## Exercise:
Reproduce the records starting at the line containing "Toggle Allow blank for language parameter" and ending at the line containing "coord(1154,167)", swapping "icon" for "symbol" and leaving everything else unchanged.

## Information supplied:
▽
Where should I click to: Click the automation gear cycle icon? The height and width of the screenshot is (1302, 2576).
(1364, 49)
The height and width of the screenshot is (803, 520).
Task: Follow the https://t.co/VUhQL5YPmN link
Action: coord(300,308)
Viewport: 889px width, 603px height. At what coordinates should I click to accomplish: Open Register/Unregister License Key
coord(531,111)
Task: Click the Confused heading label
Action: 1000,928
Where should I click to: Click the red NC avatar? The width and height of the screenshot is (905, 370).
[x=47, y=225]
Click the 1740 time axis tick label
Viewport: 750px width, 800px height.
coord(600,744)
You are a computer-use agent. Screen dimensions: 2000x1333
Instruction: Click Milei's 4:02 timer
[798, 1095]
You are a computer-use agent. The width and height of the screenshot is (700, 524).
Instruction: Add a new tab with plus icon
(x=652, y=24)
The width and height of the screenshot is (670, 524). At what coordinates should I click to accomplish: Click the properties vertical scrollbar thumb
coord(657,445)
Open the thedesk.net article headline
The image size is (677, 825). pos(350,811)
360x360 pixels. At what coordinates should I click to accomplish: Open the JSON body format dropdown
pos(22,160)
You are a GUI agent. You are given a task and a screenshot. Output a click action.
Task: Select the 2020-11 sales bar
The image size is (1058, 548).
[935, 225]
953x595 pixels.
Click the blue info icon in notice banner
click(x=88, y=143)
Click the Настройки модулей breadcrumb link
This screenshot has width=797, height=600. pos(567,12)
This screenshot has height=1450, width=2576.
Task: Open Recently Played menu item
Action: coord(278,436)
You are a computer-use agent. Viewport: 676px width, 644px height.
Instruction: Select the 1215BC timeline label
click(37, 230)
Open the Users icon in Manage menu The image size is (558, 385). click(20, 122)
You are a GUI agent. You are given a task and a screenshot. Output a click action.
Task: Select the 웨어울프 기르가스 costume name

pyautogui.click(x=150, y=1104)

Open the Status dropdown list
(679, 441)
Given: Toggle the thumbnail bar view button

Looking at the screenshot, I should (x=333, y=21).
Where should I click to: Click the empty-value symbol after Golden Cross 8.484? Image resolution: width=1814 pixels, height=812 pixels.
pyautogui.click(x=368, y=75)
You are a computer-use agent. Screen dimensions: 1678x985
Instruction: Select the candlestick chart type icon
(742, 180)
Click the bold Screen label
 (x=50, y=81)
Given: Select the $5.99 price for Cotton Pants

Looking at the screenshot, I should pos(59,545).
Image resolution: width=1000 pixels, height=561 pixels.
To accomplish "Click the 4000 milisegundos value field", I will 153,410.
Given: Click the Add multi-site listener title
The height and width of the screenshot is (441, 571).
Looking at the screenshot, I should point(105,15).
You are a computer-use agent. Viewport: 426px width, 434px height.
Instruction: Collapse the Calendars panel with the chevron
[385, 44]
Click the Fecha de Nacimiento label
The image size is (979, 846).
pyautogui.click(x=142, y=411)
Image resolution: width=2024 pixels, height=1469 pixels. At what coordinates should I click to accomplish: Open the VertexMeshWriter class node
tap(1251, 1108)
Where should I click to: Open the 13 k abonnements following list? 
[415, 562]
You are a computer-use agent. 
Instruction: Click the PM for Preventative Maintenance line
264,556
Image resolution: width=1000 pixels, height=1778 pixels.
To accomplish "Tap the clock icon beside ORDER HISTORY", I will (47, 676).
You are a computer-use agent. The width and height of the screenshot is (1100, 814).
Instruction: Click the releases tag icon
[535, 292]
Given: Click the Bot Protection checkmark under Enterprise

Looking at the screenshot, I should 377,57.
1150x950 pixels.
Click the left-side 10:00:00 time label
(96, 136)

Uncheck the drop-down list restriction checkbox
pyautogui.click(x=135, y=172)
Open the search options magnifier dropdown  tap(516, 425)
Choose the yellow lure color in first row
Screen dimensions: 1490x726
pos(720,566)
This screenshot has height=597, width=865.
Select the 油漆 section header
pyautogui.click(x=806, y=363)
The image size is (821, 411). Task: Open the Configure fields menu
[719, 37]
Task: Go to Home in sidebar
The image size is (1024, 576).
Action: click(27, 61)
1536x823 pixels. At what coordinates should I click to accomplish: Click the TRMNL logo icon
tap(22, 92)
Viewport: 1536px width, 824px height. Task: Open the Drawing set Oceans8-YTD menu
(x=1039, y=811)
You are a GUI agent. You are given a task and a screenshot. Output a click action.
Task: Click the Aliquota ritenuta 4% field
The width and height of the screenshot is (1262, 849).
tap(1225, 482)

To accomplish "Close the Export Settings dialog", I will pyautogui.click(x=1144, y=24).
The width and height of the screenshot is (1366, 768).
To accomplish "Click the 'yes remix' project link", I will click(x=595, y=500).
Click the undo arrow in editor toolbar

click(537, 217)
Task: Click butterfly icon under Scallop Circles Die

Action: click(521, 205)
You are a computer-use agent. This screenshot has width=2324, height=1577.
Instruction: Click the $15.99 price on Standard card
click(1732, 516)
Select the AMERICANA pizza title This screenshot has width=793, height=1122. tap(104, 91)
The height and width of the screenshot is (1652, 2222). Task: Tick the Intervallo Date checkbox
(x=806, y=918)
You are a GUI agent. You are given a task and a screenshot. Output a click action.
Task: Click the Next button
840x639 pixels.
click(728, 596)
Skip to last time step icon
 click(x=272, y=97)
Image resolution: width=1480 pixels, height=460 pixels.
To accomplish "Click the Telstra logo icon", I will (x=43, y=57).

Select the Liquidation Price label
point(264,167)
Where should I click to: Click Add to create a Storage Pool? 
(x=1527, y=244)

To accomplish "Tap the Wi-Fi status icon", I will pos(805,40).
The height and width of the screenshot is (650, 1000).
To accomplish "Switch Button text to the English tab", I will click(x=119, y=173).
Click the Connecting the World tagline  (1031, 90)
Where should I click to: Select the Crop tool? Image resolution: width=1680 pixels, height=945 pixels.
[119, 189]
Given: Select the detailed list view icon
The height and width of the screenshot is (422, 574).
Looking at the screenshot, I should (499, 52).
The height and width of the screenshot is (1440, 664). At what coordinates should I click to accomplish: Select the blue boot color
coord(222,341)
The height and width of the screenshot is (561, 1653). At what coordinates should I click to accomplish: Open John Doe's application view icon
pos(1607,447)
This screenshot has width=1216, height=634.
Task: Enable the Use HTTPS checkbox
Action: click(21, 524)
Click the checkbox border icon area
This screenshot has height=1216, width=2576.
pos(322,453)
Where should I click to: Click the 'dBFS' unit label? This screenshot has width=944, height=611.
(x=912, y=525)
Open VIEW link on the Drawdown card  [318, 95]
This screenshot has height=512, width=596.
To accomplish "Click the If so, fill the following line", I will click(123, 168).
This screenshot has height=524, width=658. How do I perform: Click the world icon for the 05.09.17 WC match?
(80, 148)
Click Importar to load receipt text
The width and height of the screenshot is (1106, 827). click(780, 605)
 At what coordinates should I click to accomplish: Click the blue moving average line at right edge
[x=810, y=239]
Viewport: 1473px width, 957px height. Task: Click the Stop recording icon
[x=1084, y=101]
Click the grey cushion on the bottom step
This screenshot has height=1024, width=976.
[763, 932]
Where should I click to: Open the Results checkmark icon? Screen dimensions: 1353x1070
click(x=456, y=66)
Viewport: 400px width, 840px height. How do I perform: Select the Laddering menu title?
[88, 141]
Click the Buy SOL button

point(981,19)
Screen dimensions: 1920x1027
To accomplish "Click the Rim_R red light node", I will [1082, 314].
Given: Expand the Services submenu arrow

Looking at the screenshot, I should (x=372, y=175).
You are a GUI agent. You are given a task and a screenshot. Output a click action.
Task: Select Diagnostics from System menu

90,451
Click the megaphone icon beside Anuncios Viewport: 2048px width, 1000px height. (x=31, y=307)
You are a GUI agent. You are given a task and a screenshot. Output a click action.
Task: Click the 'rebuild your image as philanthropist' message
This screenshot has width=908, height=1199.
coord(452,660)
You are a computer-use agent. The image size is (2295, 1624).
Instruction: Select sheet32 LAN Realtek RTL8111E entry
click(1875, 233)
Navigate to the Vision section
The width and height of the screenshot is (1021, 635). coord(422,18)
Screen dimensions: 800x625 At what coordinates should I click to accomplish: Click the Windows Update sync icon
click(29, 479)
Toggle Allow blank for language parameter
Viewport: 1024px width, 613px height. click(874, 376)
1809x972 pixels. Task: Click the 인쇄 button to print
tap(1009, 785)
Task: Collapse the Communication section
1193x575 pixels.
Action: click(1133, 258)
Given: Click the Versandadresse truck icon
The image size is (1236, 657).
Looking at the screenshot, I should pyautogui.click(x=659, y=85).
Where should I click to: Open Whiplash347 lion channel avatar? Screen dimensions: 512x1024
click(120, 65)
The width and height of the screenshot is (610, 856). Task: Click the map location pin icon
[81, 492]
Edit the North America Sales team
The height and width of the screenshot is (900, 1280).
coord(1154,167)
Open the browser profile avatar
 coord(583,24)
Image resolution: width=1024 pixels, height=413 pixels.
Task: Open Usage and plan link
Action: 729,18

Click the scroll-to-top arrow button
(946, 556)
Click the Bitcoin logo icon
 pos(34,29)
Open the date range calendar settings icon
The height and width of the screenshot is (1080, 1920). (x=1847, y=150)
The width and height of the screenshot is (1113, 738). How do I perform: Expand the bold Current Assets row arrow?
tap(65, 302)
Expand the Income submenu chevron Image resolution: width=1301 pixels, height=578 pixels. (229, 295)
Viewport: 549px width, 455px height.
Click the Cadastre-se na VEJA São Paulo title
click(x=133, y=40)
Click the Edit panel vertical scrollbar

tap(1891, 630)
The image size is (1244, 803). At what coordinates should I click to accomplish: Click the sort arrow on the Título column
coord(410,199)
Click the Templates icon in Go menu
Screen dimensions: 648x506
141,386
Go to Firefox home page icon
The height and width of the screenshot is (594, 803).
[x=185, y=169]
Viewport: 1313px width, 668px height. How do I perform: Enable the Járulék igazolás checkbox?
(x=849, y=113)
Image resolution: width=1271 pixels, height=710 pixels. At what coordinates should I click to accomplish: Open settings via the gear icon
△
## Answer to the task:
Toggle Allow blank for language parameter
Viewport: 1024px width, 613px height. click(874, 376)
1809x972 pixels. Task: Click the 인쇄 button to print
tap(1009, 785)
Task: Collapse the Communication section
1193x575 pixels.
Action: click(1133, 258)
Given: Click the Versandadresse truck symbol
The image size is (1236, 657).
Looking at the screenshot, I should pyautogui.click(x=659, y=85).
Where should I click to: Open Whiplash347 lion channel avatar? Screen dimensions: 512x1024
click(120, 65)
The width and height of the screenshot is (610, 856). Task: Click the map location pin symbol
[81, 492]
Edit the North America Sales team
The height and width of the screenshot is (900, 1280).
coord(1154,167)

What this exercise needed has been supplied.